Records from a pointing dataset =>

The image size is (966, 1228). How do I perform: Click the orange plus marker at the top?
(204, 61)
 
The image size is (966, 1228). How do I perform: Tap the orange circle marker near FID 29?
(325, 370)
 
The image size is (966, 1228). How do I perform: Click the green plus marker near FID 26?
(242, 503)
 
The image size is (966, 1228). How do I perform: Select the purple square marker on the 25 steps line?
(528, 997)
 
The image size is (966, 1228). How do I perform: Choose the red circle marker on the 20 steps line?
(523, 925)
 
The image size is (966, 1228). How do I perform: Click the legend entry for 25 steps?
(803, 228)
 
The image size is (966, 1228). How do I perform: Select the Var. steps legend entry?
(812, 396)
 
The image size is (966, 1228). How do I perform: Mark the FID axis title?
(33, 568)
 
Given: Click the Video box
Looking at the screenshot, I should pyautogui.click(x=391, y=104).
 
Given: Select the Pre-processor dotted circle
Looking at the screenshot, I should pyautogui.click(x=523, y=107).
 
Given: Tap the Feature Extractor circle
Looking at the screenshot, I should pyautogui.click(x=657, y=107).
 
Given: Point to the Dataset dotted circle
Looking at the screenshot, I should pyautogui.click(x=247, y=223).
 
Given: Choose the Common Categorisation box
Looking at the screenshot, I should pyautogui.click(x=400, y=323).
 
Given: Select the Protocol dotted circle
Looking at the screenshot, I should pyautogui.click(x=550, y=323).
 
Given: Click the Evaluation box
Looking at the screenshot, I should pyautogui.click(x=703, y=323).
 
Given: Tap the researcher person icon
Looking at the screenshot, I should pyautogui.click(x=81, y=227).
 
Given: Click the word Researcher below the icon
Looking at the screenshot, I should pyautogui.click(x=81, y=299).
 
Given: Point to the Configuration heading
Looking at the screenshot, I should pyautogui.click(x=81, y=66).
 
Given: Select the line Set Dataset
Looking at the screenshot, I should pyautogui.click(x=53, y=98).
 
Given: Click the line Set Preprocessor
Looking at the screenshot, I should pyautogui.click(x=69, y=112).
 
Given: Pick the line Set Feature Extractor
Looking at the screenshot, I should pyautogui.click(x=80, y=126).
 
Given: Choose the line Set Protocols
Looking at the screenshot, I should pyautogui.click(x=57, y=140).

EXERCISE PROMPT => Collect every line in the records above that contains the word "dotted", copying each line in full. Matching is case-sensitive.

EXPECTED ANSWER =>
Given: Select the Pre-processor dotted circle
Given: Point to the Dataset dotted circle
Given: Select the Protocol dotted circle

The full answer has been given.